We are troubled by the denial of Luck-ett’s requests filed after the defendant moved for summary judgment. The earlier requests were appropriately denied because recruiting a lawyer would have been a premature step early in the litigation when it was unknown if Luckett would need complex medical evidence. See Ro-manelli, 615 F.3d at 852. But that was no longer the case once the litigation was well underway, particularly after the doctor had contended at summary judgment that Luckett’s bacterial infection was not a serious medical condition and had been adequately treated. That defense undermines the magistrate judge’s assertion that Luckett — an inmate with acknowledged mental impairments who was relying on other prisoners to prepare his filings— could competently litigate this “straightforward” claim. See Wheeler v. Wexford Health Sources, Inc., 689 F.3d 680, 683 (7th Cir.2012) (recommending that district judge on remand “give serious consideration to recruiting counsel” for § 1983 plaintiff who may need testimony from medical experts); Smith v. Knox Cnty. Jail, 666 F.3d 1037, 1039-40 (7th Cir.2012) (recommending on remand of § 1983 case dismissed at screening that district court enlist counsel for plaintiff that alleged serious medical condition and would need to develop medical evidence).

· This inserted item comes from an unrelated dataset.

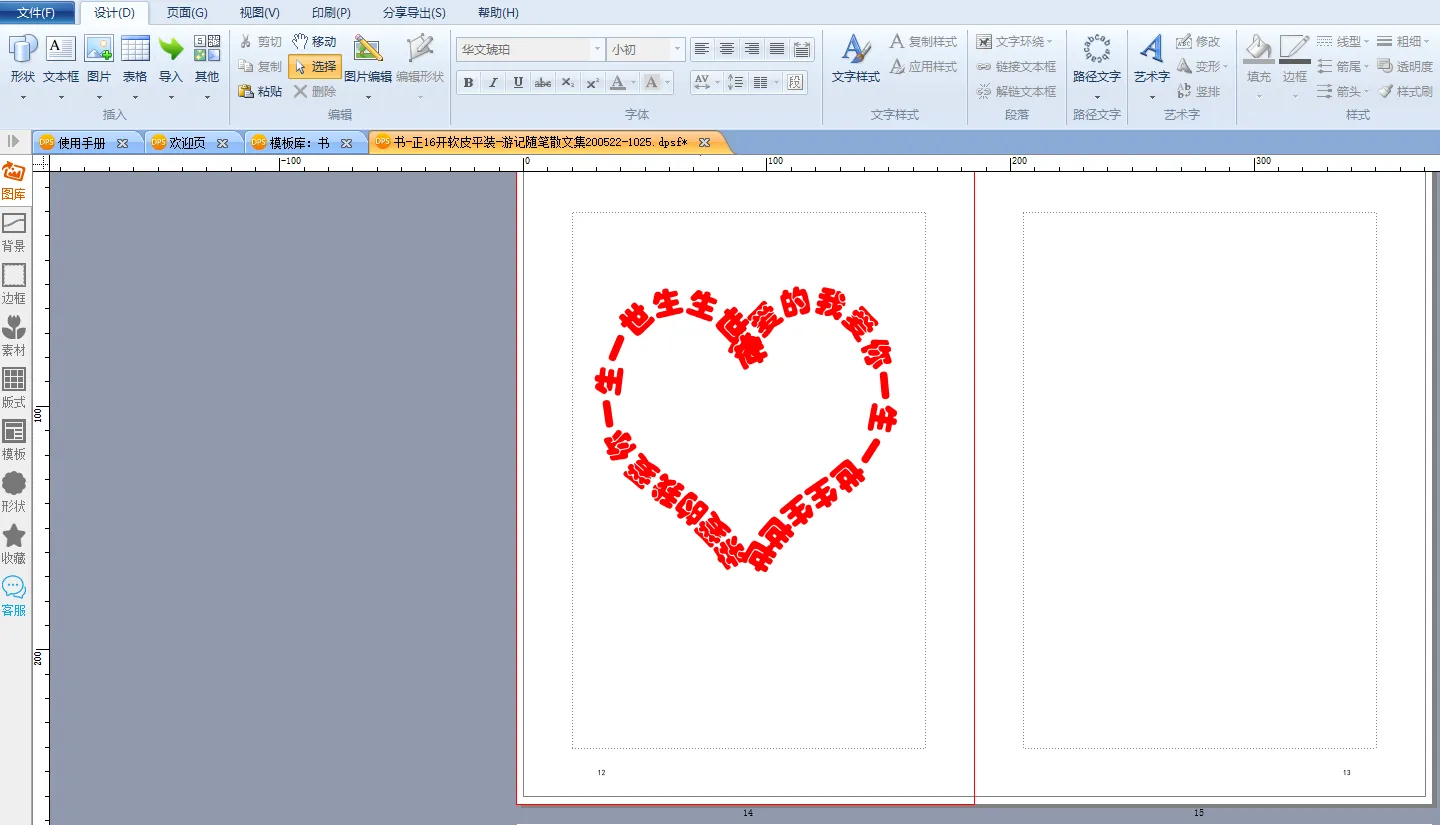This screenshot has height=825, width=1440.
Task: Click the 形状 (Shape) insert icon
Action: pyautogui.click(x=23, y=50)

Moreover, in denying Luckett’s last request the magis*521trate judge reasoned that a lawyer would not reasonably be likely to alter the outcome of the case. The court drew this conclusion by applying an incorrect legal standard that confuses .the district court’s task with ours. “Pruitt nowhere suggests that a district court should consider whether recruiting counsel would affect the outcome of a case; instead, that inquiry is reserved for the appellate court’s review of prejudice.” Navejar v. Iyiola, 718 F.3d 692, 696 (7th Cir.2013).
Despite these errors, we conclude that counsel could not have made a difference in this litigation, and so Luckett was not prejudiced by the magistrate judge’s refusal to recruit counsel. Luckett has never taken issue with Dr. Heidorn’s treatment for the diagnosed bacterial infection, and Luckett tells us in his reply brief that the “issue was, and remains” Dr. Heidorn’s failure “to make a reasonable medical effort to competently diagnose [his] throat/esophagus problem.” As we have noted, though, the medical evidence in the record ends in August 2010 when Luckett reported to Dr. Heidorn that the prescribed medicine was helping. There is no evidence that Luckett later told Dr. Hei-dorn or anyone at the prison that he continued to suffer, and Luckett has not told us that such evidence — essential to showing the subjective component of a claim for deliberate indifference — exists. Without that, Luckett’s lawsuit is doomed, and “an attorney could not have refashioned his meritless claim into a meritorious one.” See Jackson, 541 F.3d at 700.
Lastly, Luckett challenges the magistrate judge’s refusal to conduct an evidentiary hearing after he complained that prison staff had interfered with his ability to litigate by restricting his access to the jailhouse lawyer and confiscating his legal materials. When Luckett alerted the court to the problem, the magistrate judge ordered defense counsel to investigate what happened to Luckett’s legal materials. Counsel submitted affidavits from prison employees explaining how Luckett’s materials went missing. The materials eventually were returned, and Luckett (after the court extended his deadline) prepared a brief opposing summary judgment. The court therefore did not abuse its discretion. See United States v. Berg, 714 F.3d 490, 501 (7th Cir.2013).
Accordingly, we AFFIRM the judgment.